### Task to complete
Your job is to copy the data that follows exactly, every line included.

Collected data

------------------------------------------------

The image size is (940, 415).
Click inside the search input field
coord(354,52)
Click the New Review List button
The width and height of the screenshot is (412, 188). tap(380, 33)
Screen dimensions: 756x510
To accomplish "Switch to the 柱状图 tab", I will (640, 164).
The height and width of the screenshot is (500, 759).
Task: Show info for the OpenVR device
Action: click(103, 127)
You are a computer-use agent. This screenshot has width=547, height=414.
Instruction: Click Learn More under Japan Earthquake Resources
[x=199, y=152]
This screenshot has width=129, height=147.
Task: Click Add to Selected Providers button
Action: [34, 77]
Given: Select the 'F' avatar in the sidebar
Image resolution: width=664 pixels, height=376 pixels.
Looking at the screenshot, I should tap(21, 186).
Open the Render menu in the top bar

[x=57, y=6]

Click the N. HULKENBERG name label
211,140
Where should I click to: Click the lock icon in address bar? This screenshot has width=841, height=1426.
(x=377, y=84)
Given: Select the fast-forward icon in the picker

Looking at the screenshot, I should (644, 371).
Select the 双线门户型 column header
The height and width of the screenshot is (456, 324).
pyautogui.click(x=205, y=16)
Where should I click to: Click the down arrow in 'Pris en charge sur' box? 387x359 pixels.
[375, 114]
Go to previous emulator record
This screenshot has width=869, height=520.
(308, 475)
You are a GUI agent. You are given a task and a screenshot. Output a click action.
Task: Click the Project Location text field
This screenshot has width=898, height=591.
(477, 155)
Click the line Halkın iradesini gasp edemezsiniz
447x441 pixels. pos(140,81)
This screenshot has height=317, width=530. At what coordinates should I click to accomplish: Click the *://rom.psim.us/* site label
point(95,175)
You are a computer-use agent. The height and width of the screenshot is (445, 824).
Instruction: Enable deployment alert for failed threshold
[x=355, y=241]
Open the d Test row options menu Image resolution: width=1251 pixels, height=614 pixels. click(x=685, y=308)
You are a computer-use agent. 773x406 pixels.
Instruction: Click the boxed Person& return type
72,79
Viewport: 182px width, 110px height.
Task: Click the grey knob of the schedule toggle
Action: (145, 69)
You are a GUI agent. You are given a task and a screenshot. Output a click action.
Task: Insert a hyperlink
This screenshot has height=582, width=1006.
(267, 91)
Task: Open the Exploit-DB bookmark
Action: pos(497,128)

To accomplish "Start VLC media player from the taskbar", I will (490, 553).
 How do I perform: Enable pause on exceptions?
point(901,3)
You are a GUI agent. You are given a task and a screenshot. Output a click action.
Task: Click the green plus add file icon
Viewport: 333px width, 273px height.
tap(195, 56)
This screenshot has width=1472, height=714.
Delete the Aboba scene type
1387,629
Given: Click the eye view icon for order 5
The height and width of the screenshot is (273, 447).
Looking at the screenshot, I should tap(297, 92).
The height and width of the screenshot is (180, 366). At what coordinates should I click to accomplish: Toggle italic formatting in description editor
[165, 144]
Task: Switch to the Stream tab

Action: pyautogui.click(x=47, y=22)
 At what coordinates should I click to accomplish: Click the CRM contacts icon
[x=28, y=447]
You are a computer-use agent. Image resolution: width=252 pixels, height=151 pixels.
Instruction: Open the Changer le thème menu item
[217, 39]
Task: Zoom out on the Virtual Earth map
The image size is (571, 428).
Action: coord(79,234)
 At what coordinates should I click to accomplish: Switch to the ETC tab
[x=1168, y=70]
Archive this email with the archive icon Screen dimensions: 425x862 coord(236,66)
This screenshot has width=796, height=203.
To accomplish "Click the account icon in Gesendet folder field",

------------------------------------------------

### Response below
The image size is (940, 415).
Click inside the search input field
coord(354,52)
Click the New Review List button
The width and height of the screenshot is (412, 188). tap(380, 33)
Screen dimensions: 756x510
To accomplish "Switch to the 柱状图 tab", I will (640, 164).
The height and width of the screenshot is (500, 759).
Task: Show info for the OpenVR device
Action: click(103, 127)
You are a computer-use agent. This screenshot has width=547, height=414.
Instruction: Click Learn More under Japan Earthquake Resources
[x=199, y=152]
This screenshot has width=129, height=147.
Task: Click Add to Selected Providers button
Action: [34, 77]
Given: Select the 'F' avatar in the sidebar
Image resolution: width=664 pixels, height=376 pixels.
Looking at the screenshot, I should tap(21, 186).
Open the Render menu in the top bar

[x=57, y=6]

Click the N. HULKENBERG name label
211,140
Where should I click to: Click the lock icon in address bar? This screenshot has width=841, height=1426.
(x=377, y=84)
Given: Select the fast-forward icon in the picker

Looking at the screenshot, I should (644, 371).
Select the 双线门户型 column header
The height and width of the screenshot is (456, 324).
pyautogui.click(x=205, y=16)
Where should I click to: Click the down arrow in 'Pris en charge sur' box? 387x359 pixels.
[375, 114]
Go to previous emulator record
This screenshot has width=869, height=520.
(308, 475)
You are a GUI agent. You are given a task and a screenshot. Output a click action.
Task: Click the Project Location text field
This screenshot has width=898, height=591.
(477, 155)
Click the line Halkın iradesini gasp edemezsiniz
447x441 pixels. pos(140,81)
This screenshot has height=317, width=530. At what coordinates should I click to accomplish: Click the *://rom.psim.us/* site label
point(95,175)
You are a computer-use agent. The height and width of the screenshot is (445, 824).
Instruction: Enable deployment alert for failed threshold
[x=355, y=241]
Open the d Test row options menu Image resolution: width=1251 pixels, height=614 pixels. click(x=685, y=308)
You are a computer-use agent. 773x406 pixels.
Instruction: Click the boxed Person& return type
72,79
Viewport: 182px width, 110px height.
Task: Click the grey knob of the schedule toggle
Action: (145, 69)
You are a GUI agent. You are given a task and a screenshot. Output a click action.
Task: Insert a hyperlink
This screenshot has height=582, width=1006.
(267, 91)
Task: Open the Exploit-DB bookmark
Action: pos(497,128)

To accomplish "Start VLC media player from the taskbar", I will (490, 553).
 How do I perform: Enable pause on exceptions?
point(901,3)
You are a GUI agent. You are given a task and a screenshot. Output a click action.
Task: Click the green plus add file icon
Viewport: 333px width, 273px height.
tap(195, 56)
This screenshot has width=1472, height=714.
Delete the Aboba scene type
1387,629
Given: Click the eye view icon for order 5
The height and width of the screenshot is (273, 447).
Looking at the screenshot, I should tap(297, 92).
The height and width of the screenshot is (180, 366). At what coordinates should I click to accomplish: Toggle italic formatting in description editor
[165, 144]
Task: Switch to the Stream tab

Action: pyautogui.click(x=47, y=22)
 At what coordinates should I click to accomplish: Click the CRM contacts icon
[x=28, y=447]
You are a computer-use agent. Image resolution: width=252 pixels, height=151 pixels.
Instruction: Open the Changer le thème menu item
[217, 39]
Task: Zoom out on the Virtual Earth map
The image size is (571, 428).
Action: coord(79,234)
 At what coordinates should I click to accomplish: Switch to the ETC tab
[x=1168, y=70]
Archive this email with the archive icon Screen dimensions: 425x862 coord(236,66)
This screenshot has width=796, height=203.
To accomplish "Click the account icon in Gesendet folder field",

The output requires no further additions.